[Opening Material provided section]

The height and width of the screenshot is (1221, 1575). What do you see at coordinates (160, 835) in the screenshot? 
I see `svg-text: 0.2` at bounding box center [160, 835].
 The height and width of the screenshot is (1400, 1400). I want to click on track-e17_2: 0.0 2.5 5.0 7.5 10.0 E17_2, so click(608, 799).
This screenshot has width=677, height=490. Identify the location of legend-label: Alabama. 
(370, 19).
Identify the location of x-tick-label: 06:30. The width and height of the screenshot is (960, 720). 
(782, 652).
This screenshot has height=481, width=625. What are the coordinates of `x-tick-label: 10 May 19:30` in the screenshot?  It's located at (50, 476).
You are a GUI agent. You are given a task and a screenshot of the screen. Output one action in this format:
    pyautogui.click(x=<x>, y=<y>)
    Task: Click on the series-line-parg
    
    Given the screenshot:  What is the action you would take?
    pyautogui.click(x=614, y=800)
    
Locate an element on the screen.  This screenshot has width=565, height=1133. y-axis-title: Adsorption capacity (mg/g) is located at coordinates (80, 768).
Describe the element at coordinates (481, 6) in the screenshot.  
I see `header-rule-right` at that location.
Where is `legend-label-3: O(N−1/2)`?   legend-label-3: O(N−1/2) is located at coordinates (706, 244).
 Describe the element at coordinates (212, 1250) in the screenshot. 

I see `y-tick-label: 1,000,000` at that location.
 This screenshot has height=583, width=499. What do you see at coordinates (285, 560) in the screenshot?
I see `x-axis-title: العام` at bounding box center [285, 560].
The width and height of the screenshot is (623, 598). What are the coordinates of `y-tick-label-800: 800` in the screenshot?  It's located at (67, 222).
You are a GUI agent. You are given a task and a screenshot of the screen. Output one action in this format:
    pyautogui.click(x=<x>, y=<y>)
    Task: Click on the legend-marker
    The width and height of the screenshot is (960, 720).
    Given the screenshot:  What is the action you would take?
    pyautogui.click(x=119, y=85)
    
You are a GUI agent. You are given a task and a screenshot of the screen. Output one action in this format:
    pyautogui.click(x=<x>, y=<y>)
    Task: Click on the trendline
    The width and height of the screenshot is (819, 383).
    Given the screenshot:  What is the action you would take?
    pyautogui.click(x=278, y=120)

[Closing Material provided section]

■ **Assignment**:
Please copy the material word for word, from its start through the line containing "(782, 652).", inclusive.

■ **Exercise output**:
The height and width of the screenshot is (1221, 1575). What do you see at coordinates (160, 835) in the screenshot? 
I see `svg-text: 0.2` at bounding box center [160, 835].
 The height and width of the screenshot is (1400, 1400). I want to click on track-e17_2: 0.0 2.5 5.0 7.5 10.0 E17_2, so click(608, 799).
This screenshot has width=677, height=490. Identify the location of legend-label: Alabama. 
(370, 19).
Identify the location of x-tick-label: 06:30. The width and height of the screenshot is (960, 720). 
(782, 652).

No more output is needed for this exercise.